#### What needs to be done
Copy the data starting at the line containing "Describe the element at coordinates (516, 483)" and ending at the line containing "Image resolution: width=1109", substituting "px" for each "pixels" and leaving everything else unchanged.

+++

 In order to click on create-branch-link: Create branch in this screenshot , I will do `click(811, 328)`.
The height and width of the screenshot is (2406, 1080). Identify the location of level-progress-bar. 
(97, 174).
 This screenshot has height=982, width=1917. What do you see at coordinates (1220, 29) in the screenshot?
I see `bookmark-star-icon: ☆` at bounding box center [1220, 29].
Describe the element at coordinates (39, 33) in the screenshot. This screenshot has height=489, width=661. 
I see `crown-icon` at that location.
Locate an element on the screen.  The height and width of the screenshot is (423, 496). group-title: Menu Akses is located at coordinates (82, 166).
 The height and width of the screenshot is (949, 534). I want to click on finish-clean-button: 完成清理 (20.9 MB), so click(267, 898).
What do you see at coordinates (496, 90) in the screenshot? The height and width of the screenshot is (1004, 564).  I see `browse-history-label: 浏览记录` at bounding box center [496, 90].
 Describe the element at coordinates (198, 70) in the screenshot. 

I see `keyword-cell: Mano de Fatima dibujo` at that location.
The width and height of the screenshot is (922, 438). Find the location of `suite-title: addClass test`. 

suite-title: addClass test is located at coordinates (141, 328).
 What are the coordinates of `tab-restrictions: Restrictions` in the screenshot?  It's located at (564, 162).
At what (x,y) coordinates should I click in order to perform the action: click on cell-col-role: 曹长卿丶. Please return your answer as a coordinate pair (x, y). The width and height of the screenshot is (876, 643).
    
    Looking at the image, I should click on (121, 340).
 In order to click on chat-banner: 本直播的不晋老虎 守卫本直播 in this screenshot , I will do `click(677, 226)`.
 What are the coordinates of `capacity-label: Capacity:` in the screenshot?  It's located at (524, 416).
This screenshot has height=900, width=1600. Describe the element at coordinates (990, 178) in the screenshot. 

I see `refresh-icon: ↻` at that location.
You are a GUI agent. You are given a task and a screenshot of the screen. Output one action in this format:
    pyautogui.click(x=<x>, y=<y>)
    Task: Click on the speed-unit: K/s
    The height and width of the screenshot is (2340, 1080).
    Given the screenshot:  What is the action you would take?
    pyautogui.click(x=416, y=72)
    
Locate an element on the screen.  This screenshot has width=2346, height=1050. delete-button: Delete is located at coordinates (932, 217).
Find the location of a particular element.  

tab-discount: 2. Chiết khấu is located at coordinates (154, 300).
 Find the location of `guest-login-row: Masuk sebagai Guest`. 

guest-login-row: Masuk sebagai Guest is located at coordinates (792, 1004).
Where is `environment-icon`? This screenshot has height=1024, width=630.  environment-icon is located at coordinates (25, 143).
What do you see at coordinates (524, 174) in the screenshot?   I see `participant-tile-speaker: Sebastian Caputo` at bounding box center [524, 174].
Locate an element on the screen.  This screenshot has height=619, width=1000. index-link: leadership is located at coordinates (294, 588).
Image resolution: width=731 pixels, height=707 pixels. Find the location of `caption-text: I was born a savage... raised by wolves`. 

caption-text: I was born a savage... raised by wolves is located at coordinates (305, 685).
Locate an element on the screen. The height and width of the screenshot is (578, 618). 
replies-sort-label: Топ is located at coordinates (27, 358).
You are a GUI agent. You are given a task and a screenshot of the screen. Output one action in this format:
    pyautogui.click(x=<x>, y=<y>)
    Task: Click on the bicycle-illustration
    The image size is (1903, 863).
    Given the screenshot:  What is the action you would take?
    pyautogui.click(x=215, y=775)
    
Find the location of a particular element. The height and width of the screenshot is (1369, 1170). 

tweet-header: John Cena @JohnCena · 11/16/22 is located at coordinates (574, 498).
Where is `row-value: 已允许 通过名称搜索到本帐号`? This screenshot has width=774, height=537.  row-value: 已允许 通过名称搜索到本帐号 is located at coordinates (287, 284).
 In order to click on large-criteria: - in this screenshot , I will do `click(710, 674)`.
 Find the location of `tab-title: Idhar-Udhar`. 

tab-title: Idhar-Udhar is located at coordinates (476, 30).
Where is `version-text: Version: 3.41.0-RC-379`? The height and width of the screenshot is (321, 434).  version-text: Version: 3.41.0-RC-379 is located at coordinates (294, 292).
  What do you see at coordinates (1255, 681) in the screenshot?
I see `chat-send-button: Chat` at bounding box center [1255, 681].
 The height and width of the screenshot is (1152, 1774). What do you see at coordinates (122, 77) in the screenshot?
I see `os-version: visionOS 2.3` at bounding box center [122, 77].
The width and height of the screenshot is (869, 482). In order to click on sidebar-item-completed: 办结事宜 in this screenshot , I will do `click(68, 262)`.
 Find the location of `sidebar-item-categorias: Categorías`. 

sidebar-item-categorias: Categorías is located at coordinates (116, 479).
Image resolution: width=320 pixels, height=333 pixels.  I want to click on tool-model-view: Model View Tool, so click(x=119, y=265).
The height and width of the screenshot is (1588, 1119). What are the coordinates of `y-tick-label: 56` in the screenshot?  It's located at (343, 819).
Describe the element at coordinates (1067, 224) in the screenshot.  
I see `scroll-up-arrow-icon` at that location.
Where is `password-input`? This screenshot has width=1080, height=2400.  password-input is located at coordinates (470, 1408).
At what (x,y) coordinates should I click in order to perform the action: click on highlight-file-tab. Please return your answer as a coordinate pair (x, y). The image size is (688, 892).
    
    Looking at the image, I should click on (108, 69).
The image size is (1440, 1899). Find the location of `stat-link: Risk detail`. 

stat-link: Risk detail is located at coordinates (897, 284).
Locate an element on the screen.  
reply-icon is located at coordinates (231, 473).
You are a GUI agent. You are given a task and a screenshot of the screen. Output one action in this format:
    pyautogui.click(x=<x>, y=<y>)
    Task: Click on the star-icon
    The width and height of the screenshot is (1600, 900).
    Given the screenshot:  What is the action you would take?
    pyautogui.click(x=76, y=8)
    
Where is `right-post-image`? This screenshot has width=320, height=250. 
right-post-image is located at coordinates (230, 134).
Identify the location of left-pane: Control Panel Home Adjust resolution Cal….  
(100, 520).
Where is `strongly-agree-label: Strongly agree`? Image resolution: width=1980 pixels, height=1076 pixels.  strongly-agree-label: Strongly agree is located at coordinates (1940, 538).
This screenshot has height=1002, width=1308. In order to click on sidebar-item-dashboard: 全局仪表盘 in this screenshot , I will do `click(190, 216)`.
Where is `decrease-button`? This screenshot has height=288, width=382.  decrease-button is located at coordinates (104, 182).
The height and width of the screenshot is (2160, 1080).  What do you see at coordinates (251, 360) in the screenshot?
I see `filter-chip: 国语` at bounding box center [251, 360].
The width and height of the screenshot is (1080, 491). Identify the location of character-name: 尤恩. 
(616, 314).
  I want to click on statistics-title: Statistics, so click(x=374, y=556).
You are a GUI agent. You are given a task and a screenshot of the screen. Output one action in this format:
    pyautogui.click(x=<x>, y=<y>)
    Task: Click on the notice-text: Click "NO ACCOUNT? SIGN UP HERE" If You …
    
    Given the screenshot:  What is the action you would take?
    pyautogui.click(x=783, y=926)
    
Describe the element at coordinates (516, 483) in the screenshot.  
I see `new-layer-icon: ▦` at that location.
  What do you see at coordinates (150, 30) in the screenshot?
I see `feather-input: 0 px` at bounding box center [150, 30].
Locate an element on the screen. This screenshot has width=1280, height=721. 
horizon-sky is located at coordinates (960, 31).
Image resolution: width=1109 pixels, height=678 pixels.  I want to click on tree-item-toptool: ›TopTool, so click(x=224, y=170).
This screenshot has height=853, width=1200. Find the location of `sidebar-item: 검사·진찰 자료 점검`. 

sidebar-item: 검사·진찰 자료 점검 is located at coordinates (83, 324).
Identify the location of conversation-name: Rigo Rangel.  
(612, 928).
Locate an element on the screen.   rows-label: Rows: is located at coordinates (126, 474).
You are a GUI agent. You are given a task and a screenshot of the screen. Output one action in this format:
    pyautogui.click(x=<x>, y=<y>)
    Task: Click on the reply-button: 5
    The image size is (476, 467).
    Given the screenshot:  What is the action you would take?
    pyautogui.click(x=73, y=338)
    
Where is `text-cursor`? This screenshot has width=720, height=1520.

+++

#### Output below
Describe the element at coordinates (516, 483) in the screenshot.  
I see `new-layer-icon: ▦` at that location.
  What do you see at coordinates (150, 30) in the screenshot?
I see `feather-input: 0 px` at bounding box center [150, 30].
Locate an element on the screen. This screenshot has width=1280, height=721. 
horizon-sky is located at coordinates (960, 31).
Image resolution: width=1109 px, height=678 px.  I want to click on tree-item-toptool: ›TopTool, so click(x=224, y=170).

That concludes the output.